→ The input:
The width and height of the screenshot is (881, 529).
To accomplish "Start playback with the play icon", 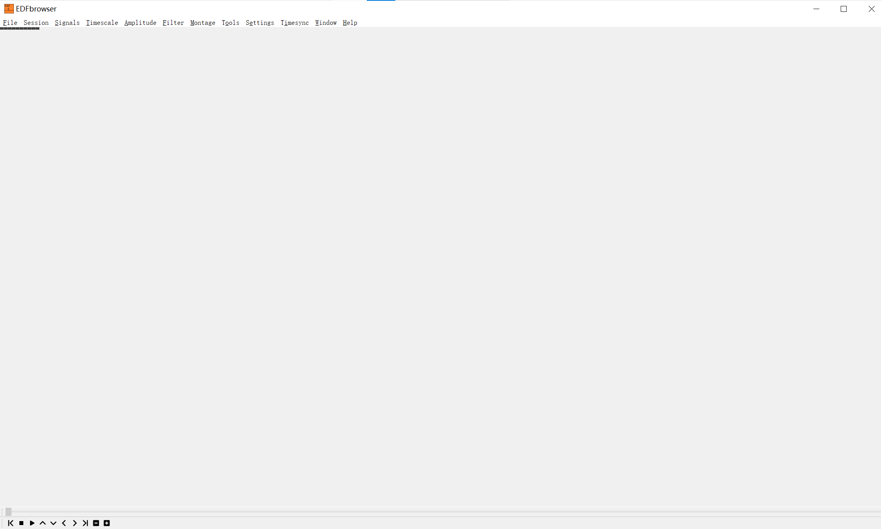I will pos(32,523).
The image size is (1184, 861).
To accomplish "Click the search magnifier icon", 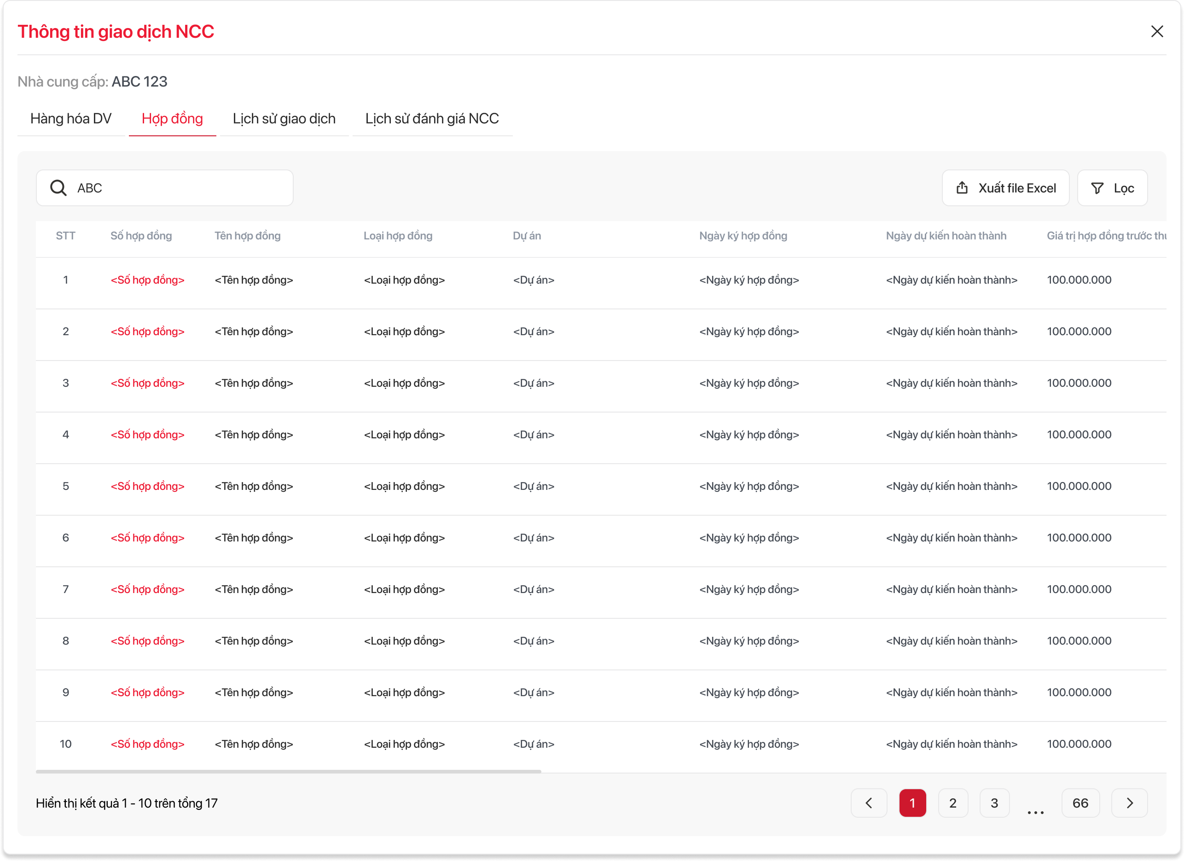I will click(x=58, y=188).
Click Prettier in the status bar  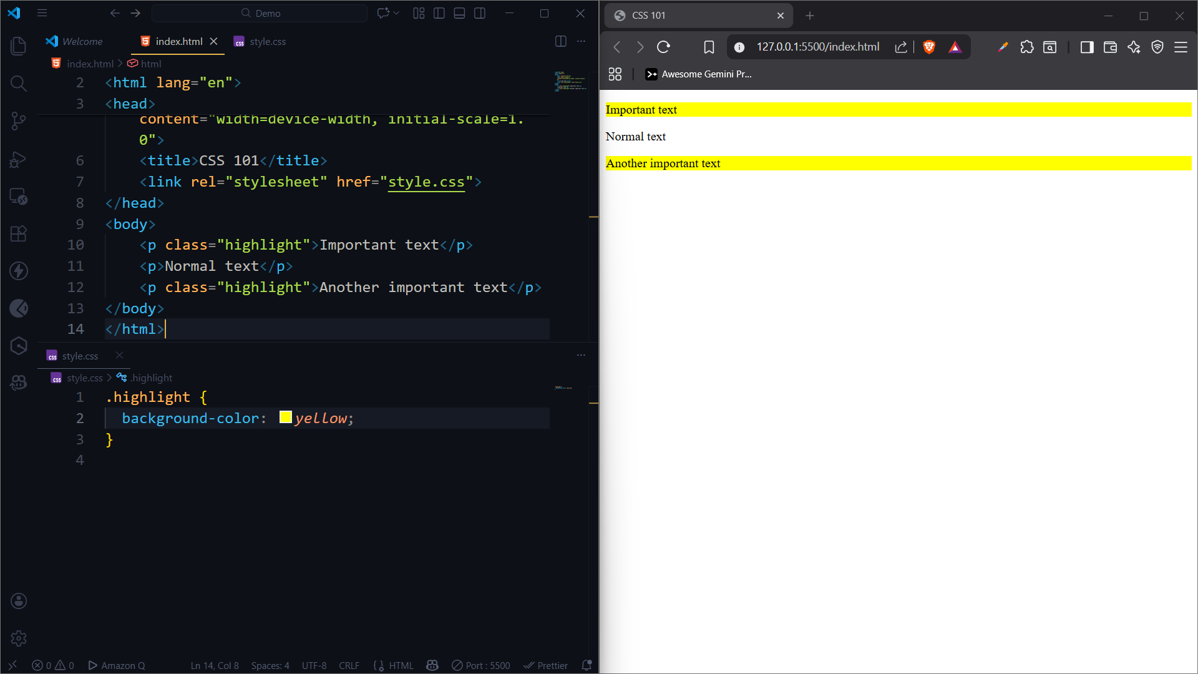pyautogui.click(x=545, y=665)
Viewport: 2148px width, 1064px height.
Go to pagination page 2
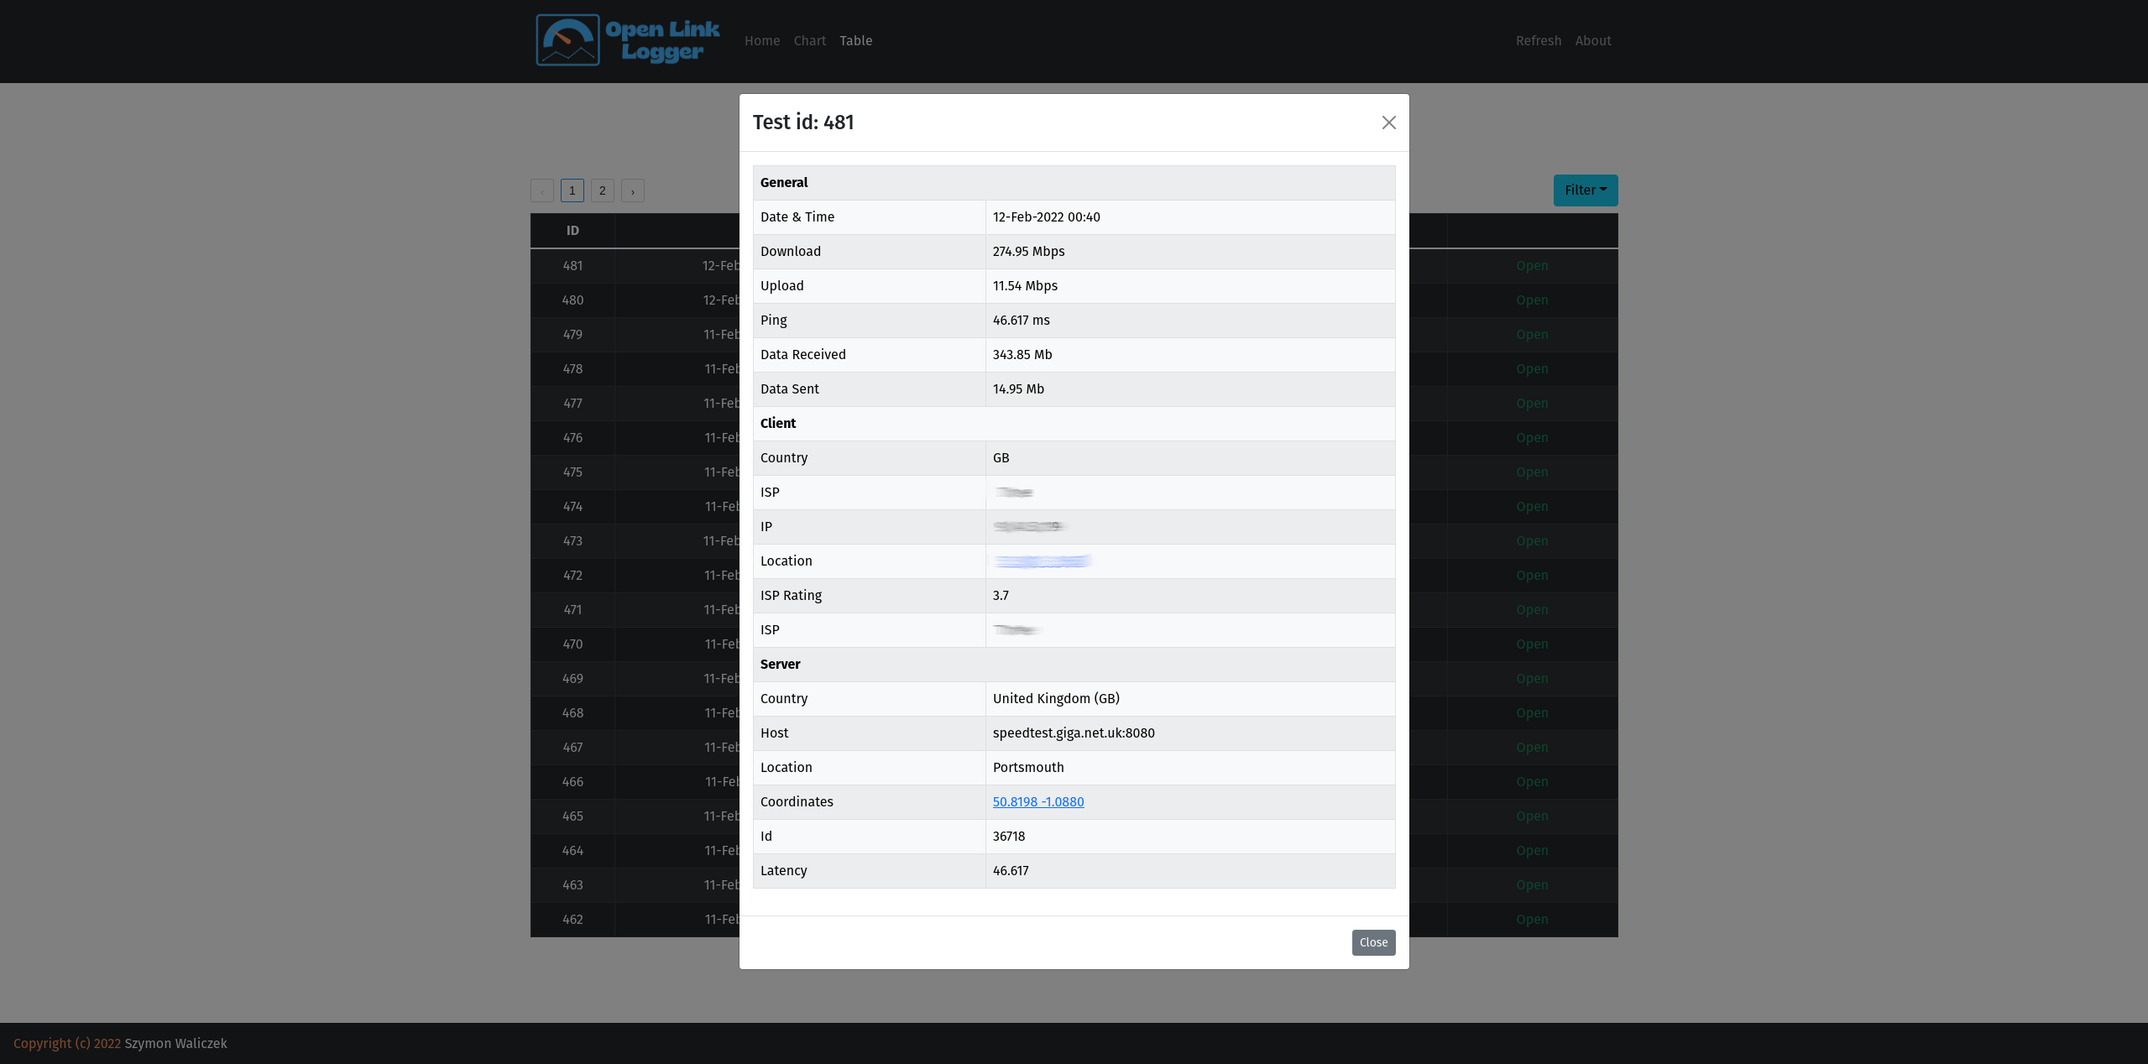[602, 191]
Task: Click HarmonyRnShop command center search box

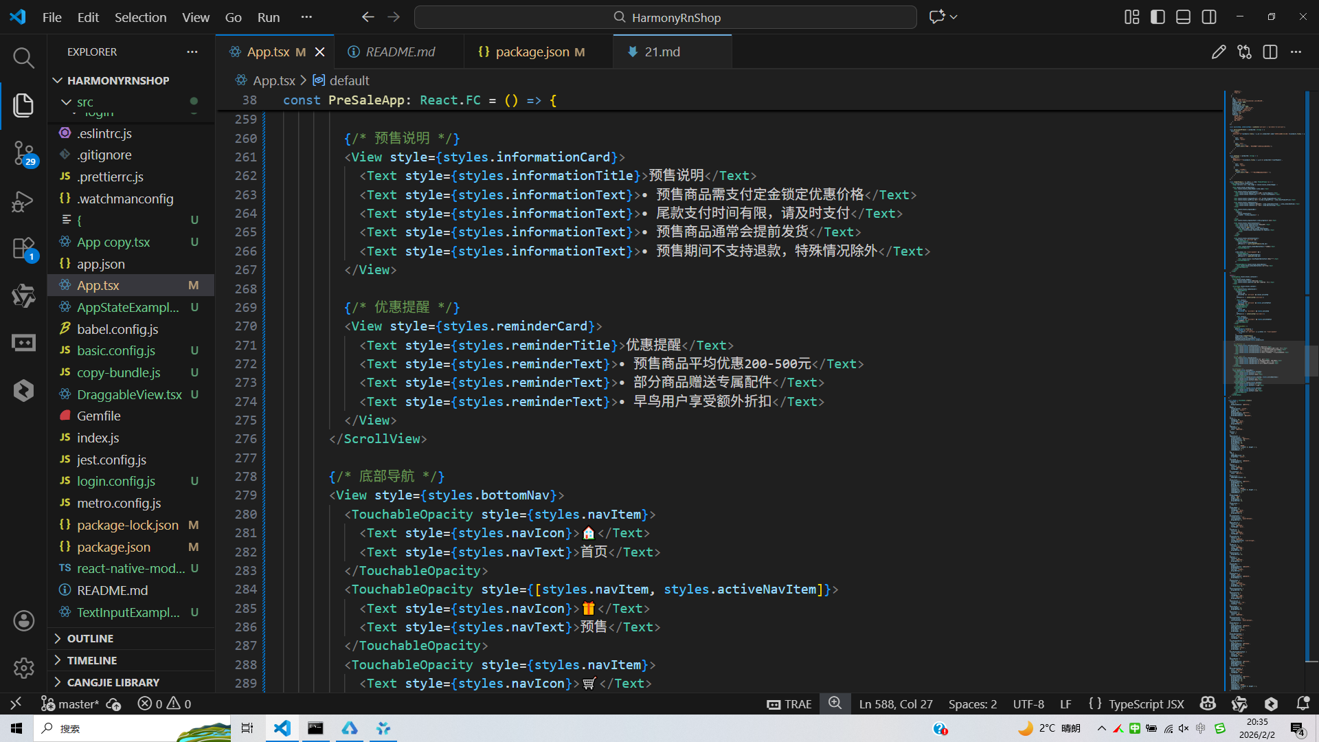Action: 665,17

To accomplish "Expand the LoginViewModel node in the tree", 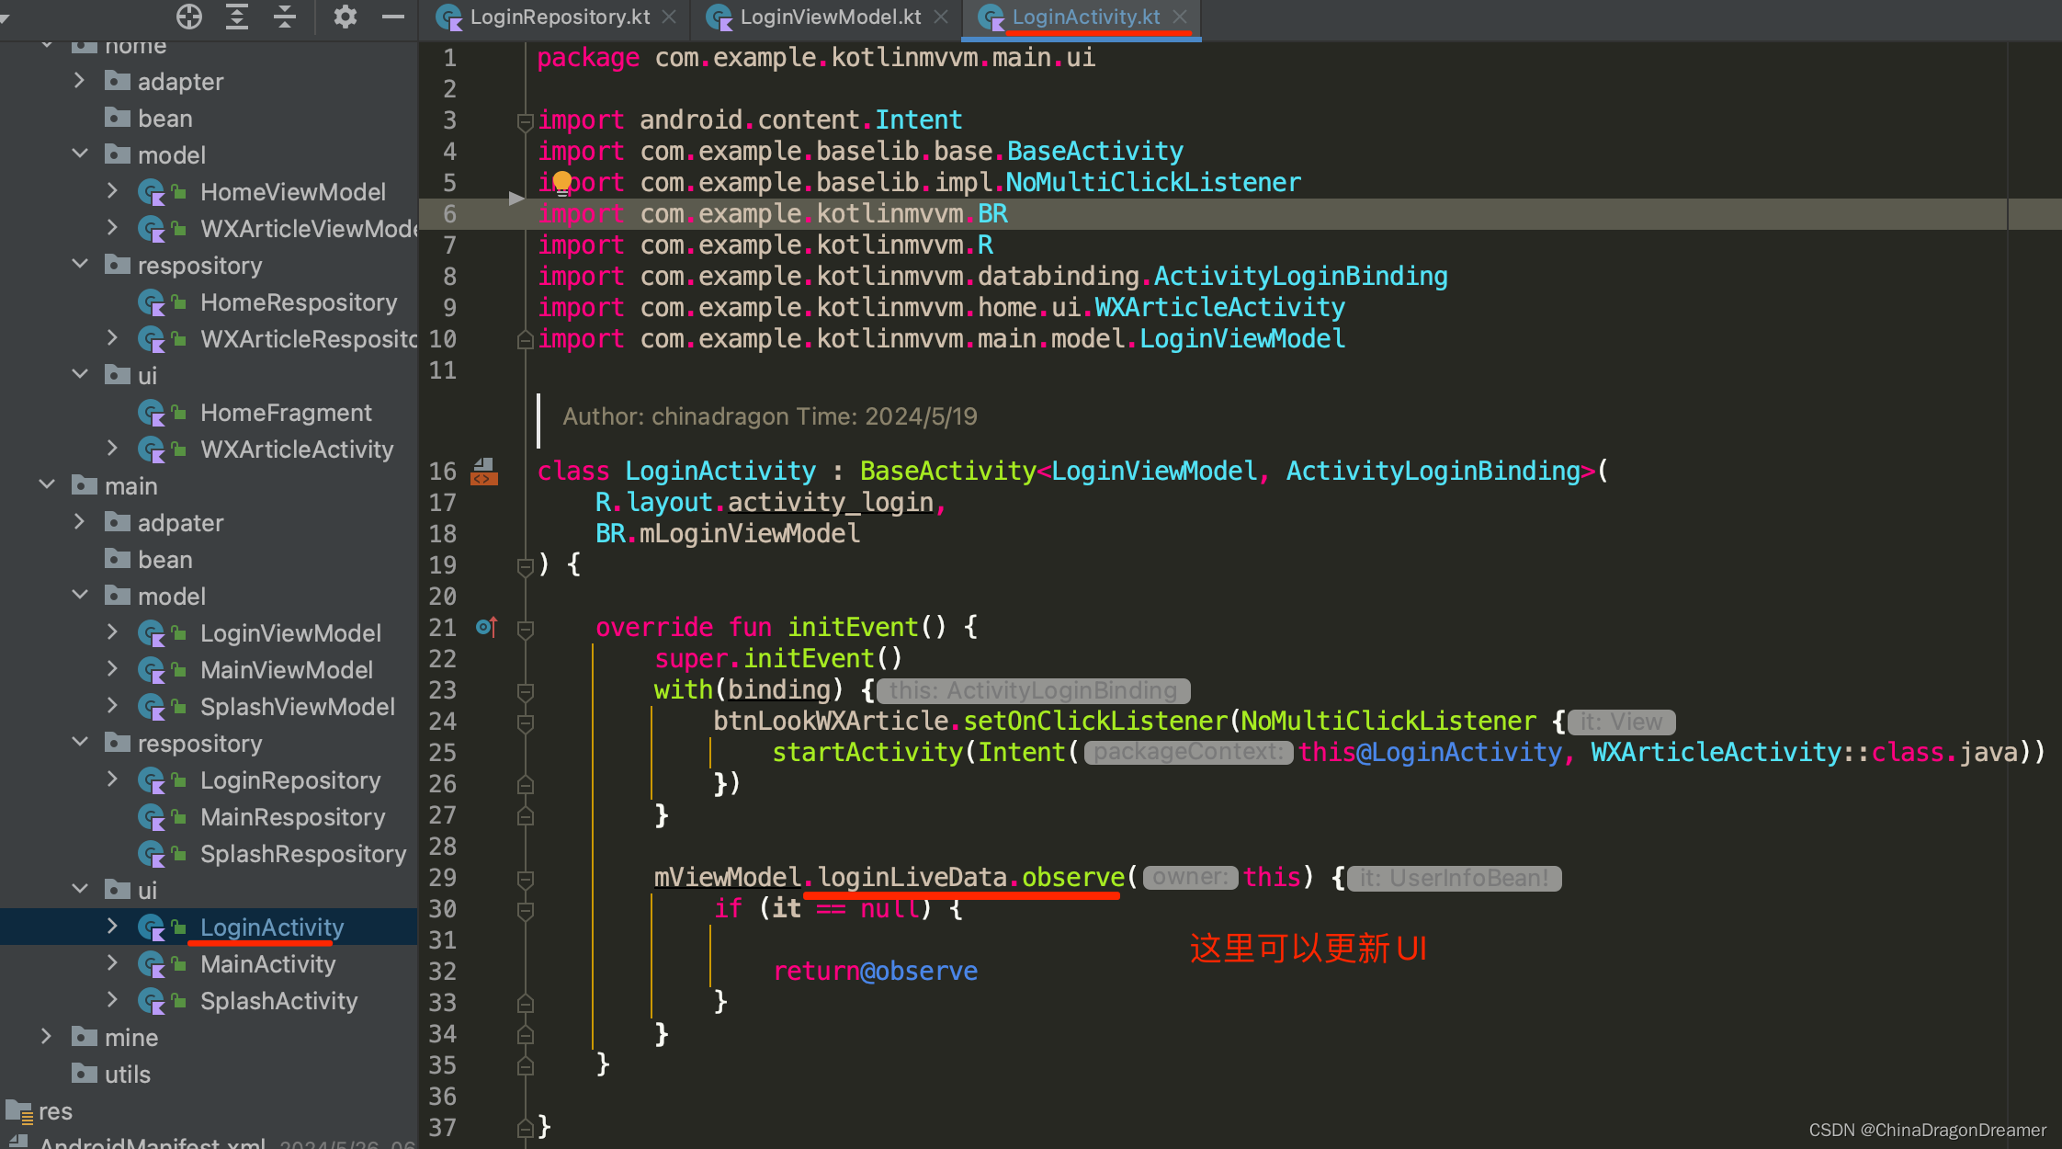I will tap(112, 632).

→ What the exercise asks: Your answer should be each line from the entries that includes the string "width".

→ Answer to this exercise:
The width and height of the screenshot is (881, 529).
Viewport: 2148px width, 1064px height.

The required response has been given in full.